Hustle and Flow 

This spring, for the first time since Larry Bird accomplished the feat in the mid-’80’s, a white player will walk away with the NBA’s regular season MVP award for the third year in a row. Many basketball writers have already penciled in Dirk Nowitzki, a solid choice, to be sure. The Good German is averaging almost 25 points a game, has paced the Mavericks’ surge to the best record in the league, and after all, the award is named after a European.
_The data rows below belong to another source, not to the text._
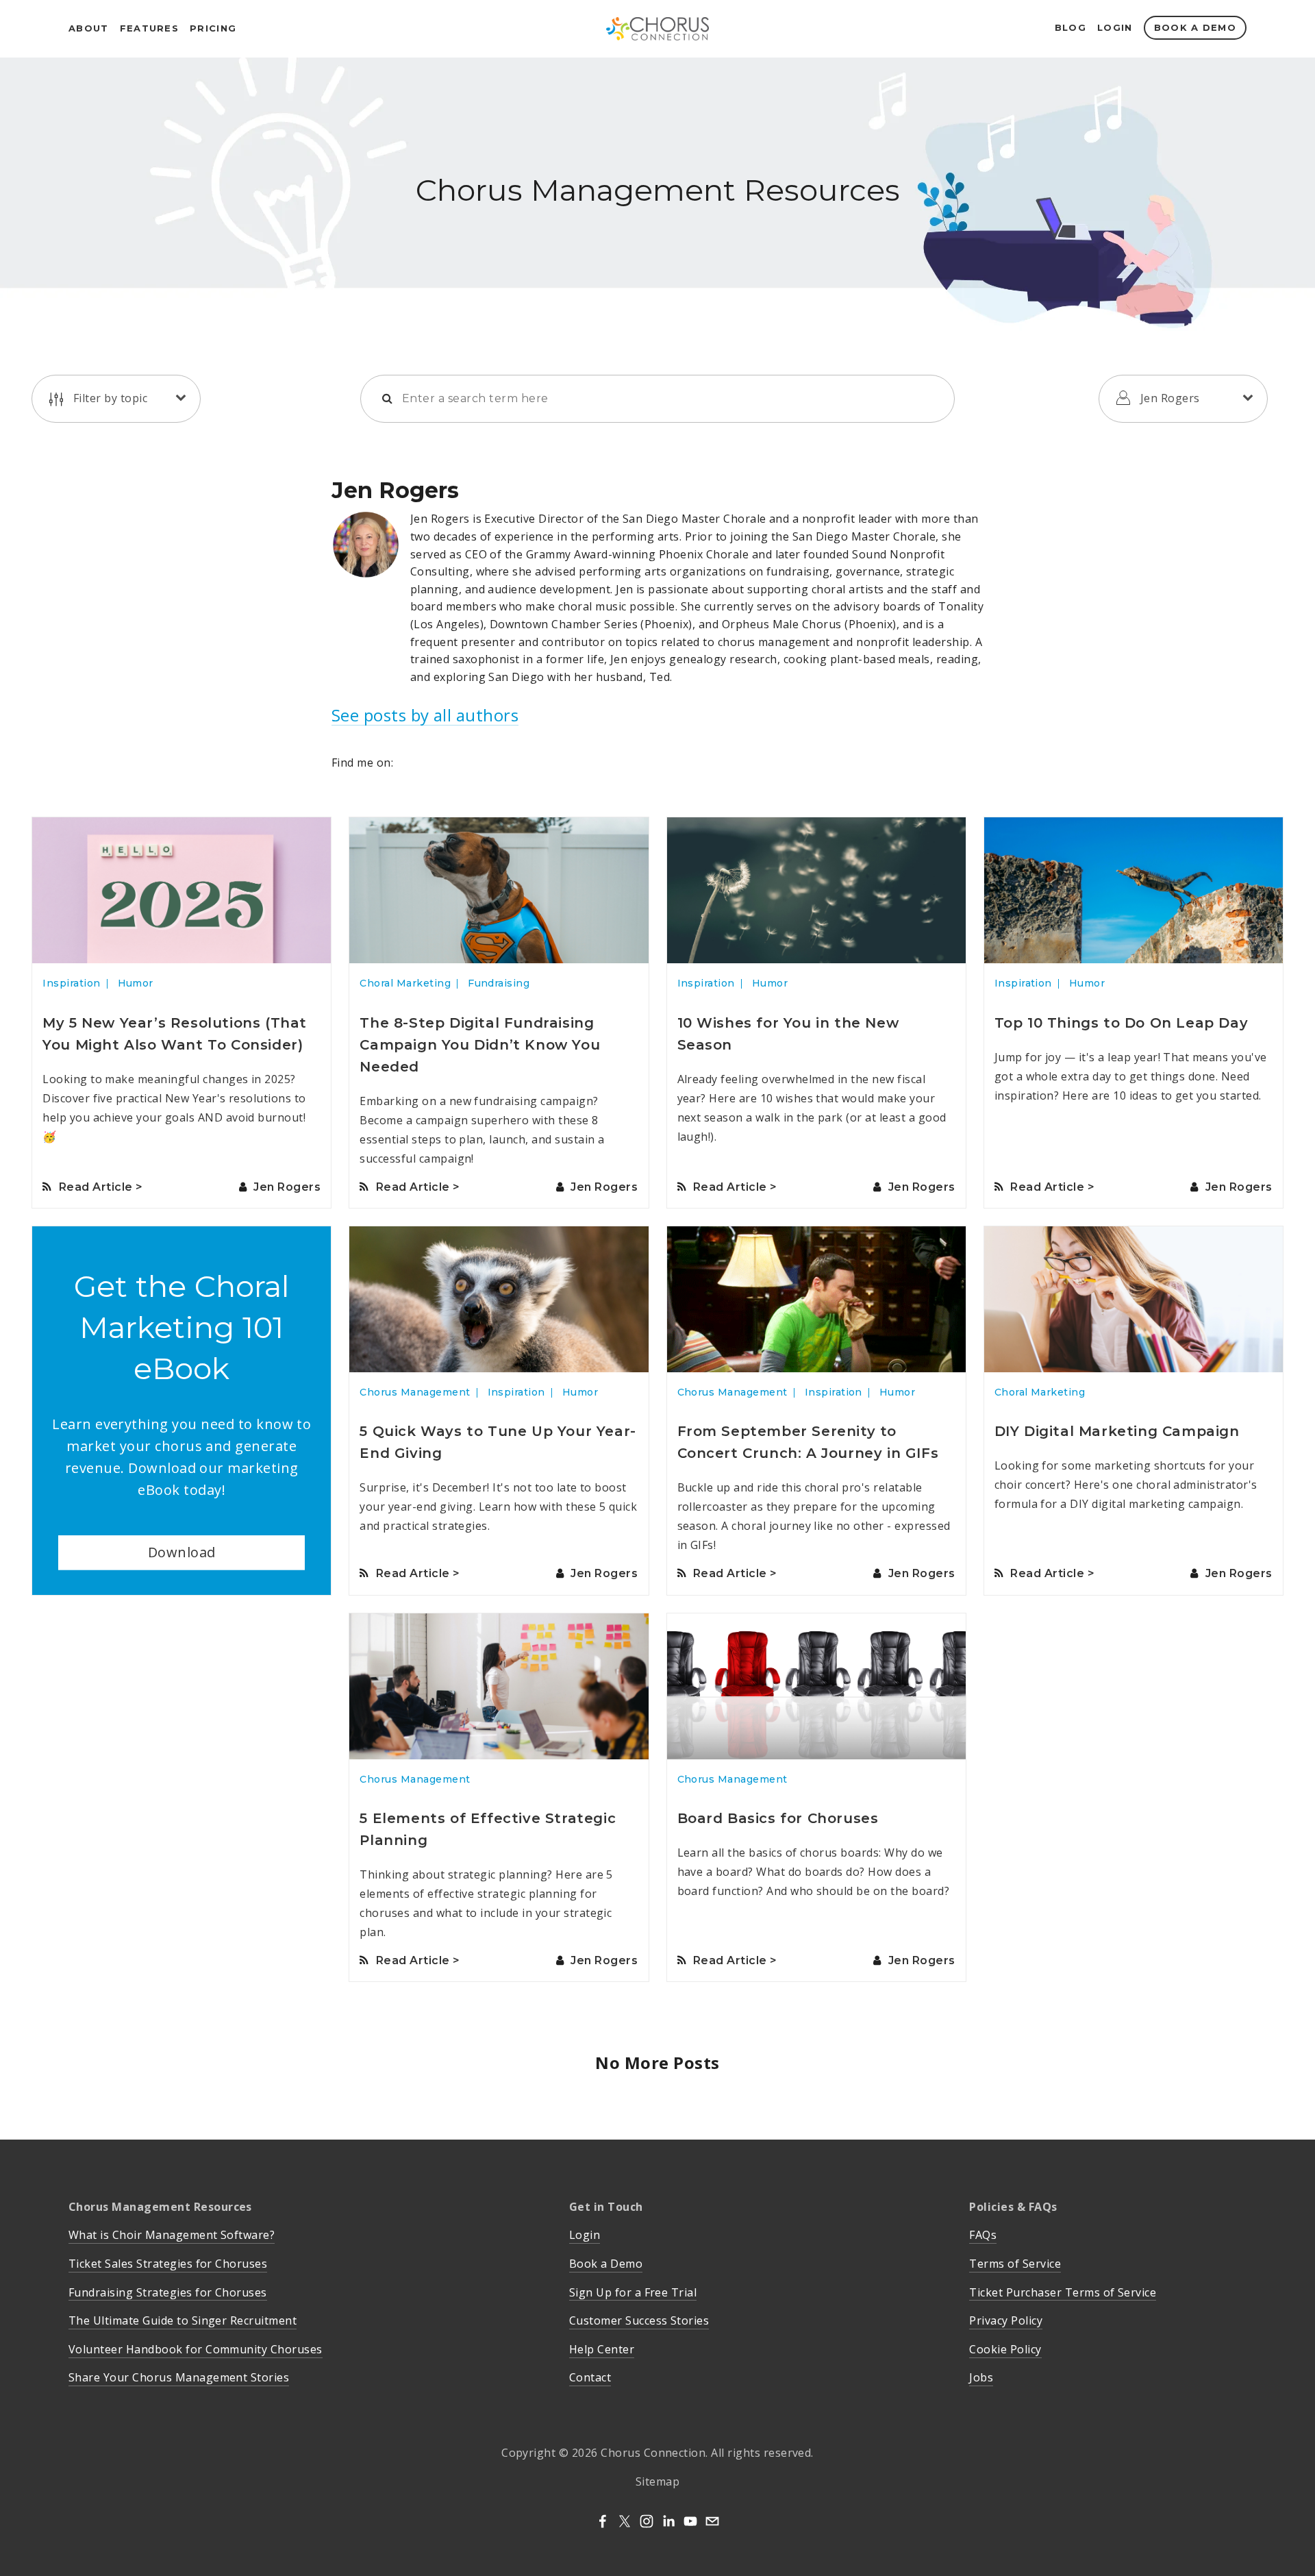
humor (135, 983)
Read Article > (101, 1186)
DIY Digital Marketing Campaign (1117, 1431)
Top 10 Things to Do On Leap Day (1121, 1023)
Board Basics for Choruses (778, 1818)
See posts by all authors (425, 716)
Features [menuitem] (149, 28)
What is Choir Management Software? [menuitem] (171, 2234)
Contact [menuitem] (590, 2377)
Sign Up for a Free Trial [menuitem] (633, 2292)
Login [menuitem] (1115, 27)
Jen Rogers (287, 1186)
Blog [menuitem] (1070, 27)
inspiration (71, 983)
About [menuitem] (88, 28)
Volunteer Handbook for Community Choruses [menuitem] (195, 2349)
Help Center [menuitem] (601, 2349)
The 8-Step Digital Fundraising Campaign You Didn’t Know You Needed (480, 1045)
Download (182, 1552)
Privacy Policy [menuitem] (1005, 2320)
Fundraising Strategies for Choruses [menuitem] (167, 2292)
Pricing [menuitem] (213, 28)
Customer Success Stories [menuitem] (639, 2320)
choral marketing (405, 983)
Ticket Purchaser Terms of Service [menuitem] (1062, 2292)
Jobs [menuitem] (981, 2377)
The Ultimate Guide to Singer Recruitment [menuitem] (182, 2320)
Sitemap (657, 2481)
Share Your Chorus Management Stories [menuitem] (178, 2377)
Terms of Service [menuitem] (1015, 2263)
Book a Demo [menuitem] (1195, 27)
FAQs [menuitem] (983, 2234)
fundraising (498, 983)
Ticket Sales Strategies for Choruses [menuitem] (167, 2263)
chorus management (415, 1392)
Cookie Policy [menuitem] (1005, 2349)
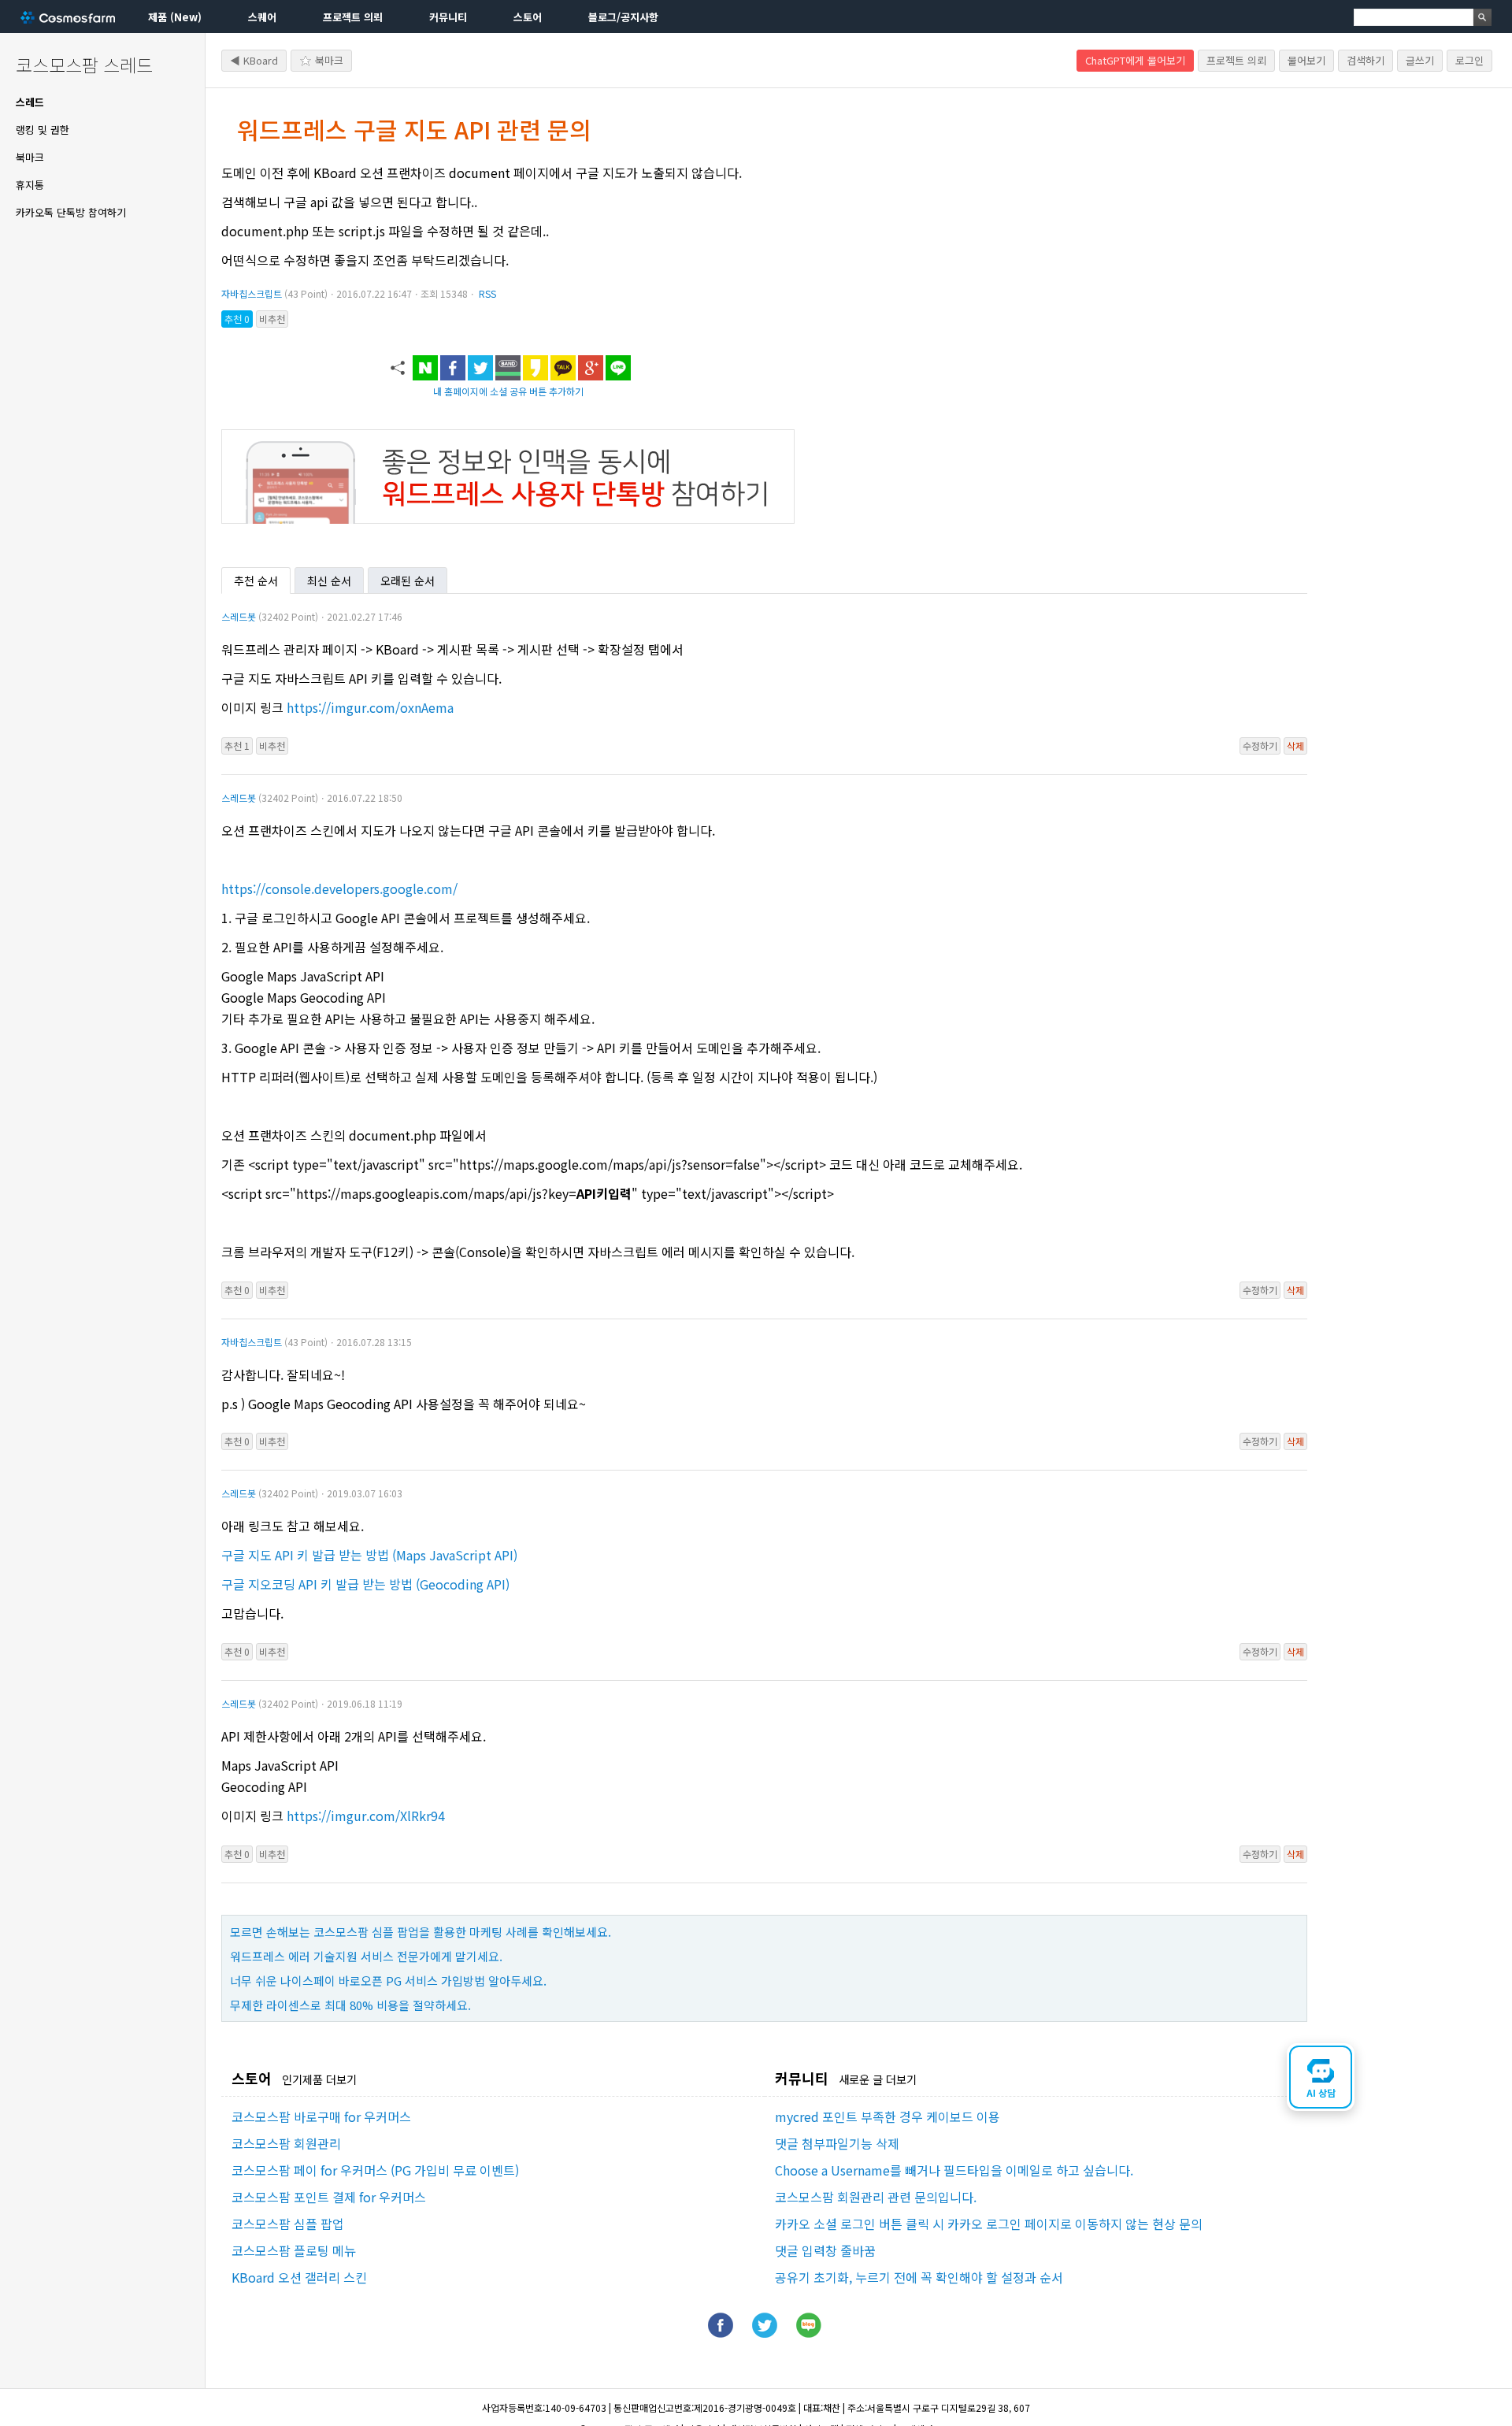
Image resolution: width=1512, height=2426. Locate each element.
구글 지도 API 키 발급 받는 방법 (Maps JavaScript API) (369, 1554)
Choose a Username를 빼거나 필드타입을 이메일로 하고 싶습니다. (954, 2170)
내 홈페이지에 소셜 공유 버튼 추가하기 (508, 391)
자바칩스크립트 (251, 293)
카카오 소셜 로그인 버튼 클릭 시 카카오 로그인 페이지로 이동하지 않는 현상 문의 (989, 2223)
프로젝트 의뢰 (353, 16)
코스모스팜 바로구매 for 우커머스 (321, 2116)
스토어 (527, 16)
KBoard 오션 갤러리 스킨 (299, 2277)
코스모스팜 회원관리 (286, 2143)
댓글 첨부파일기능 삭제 (837, 2143)
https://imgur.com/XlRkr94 (366, 1815)
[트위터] (764, 2332)
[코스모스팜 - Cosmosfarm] (67, 17)
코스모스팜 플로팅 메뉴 (294, 2250)
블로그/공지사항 (623, 16)
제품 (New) (175, 16)
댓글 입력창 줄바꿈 (825, 2250)
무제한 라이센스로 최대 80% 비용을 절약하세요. (350, 2005)
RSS (487, 293)
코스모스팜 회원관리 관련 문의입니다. (875, 2196)
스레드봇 (238, 616)
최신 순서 (329, 580)
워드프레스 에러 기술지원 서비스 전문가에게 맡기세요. (366, 1956)
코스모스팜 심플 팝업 (288, 2223)
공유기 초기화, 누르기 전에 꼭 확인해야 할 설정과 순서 (919, 2277)
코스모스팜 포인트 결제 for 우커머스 (329, 2196)
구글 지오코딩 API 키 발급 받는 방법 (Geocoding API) (365, 1584)
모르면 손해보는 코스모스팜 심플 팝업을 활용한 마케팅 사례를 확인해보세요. (420, 1931)
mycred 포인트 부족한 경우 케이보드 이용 (887, 2116)
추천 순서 (256, 580)
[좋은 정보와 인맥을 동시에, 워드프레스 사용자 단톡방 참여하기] (508, 518)
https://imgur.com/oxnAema (370, 707)
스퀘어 (262, 16)
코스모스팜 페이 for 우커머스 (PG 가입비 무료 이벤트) (375, 2170)
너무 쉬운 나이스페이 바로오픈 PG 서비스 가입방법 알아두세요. (388, 1980)
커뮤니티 (448, 16)
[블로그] (808, 2332)
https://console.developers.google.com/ (339, 888)
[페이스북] (720, 2332)
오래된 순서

My vote, if I had one, goes to Steve Nash, who is averaging 18 points and 11 assists a game and already owns two Maurice Podoloff Trophies.

At age 33, Nash is enjoying the best season of his career and is intent on leading his Phoenix Suns to the NBA Finals for the first time since 1993. After an embarrassing 131-107 loss to the Nuggets in Denver earlier this season, Nash spoke out, as he has so often this season, revealing his expectations. “Three games in four days, we’re a tired team a little bit. But you’ve got to fight through that, this is the NBA,” Nash said via Suns.com. “We have to play with more energy.”

Nash was born in Johannesburg, South Africa but was raised in Victoria, British Columbia after his parents decided that they didn’t want their son growing up in the cradle of apartheid. The low-key Canuck was once known as Hair Canada, could be described as a Spurs fan — if we’re talking about the Tottenham Hotspur soccer team that he one day hopes to own — and with a third straight MVP would accomplish a feat only Bird, Bill Russell, and Wilt Chamberlain have achieved. Nash endeared himself to me when he wore a “No War. Shoot For Peace” t-shirt at the 2003 All-Star Weekend in Atlanta, but I’ve never really considered him a legitimate MVP until this season.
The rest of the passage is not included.